8Nov

Roof Safety

SOME OF THE MOST COMMON DANGERS TO ROOFERS INCLUDE:

• Extreme heat: Not only are roofers working under the sun for hours at a time, but they’re surrounded by reflected heat. Working in these conditions puts workers at risk of dehydration or heatstroke if they’re not mindful of just how hot it becomes while working.

• Slippery conditions: Walking on roofs can be hazardous when ice, snow, rain and moisture is present, or if there is an uncommonly steep sloped roof or a flat roof with gravel. Footing and correct footwear is of paramount importance to accessing the roof safely and any of those conditions can compromise that safety.

• Ladders: An improperly secured ladder can lead to a serious fall or even death. For buildings that don’t provide roof access from inside, roofers must use ladders to get to the roof.

• Vents & ductwork: Exposed vents, ductwork, and other obstructions protruding from the roof can all block a worker’s view or become hazardous obstacles simply by being in the way.

• Trees, wires, and loose debris: It’s not uncommon for electrical wires to extend across roofs or for tree branches to partially obscure view. These hazards can cause roofers to trip or fall, and in the case of overhead power lines and HVAC equipment, sustain serious injuries

5 WAYS TO ENSURE ROOFER SAFETY

• Ensuring their work area is organized and clean.
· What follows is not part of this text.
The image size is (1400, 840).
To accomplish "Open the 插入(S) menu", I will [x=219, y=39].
Tools and equipment should be blocked off from animals, children, and pedestrians as to avoid unnecessary injury or damage.
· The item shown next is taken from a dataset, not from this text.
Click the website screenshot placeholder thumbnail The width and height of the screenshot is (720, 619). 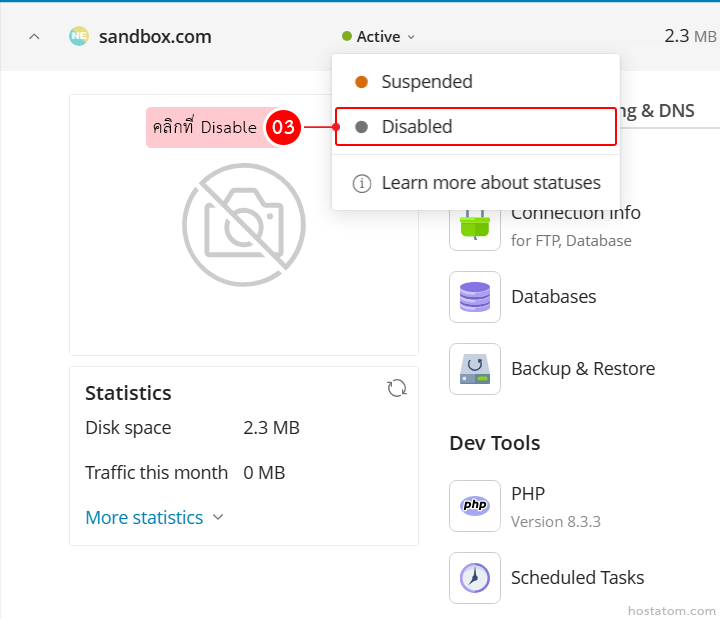coord(243,224)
• Work areas should also be separated from common danger areas.

• Wearing appropriate footwear with adequate traction, safety glasses, hardhats, and gloves when appropriate. Always wearing a safety harness and ensure it’s tied off securely.

• When using ladders, always secure them with stabilizers or through other means. This not only keeps the ladder steady but also prevents damage to a building’s gutter system.

• Cleaning up as you work to avoid creating debris and other hazards that may lead to falls or injury. • Not working during inclement weather or extreme heatwaves. Rain and snow cause their share of hazards for roofers, but so can very high temperatures. Try to plan your jobs around the weather and have contingency plans in place to avoid losing too much time if you have to wait out particularly bad weather.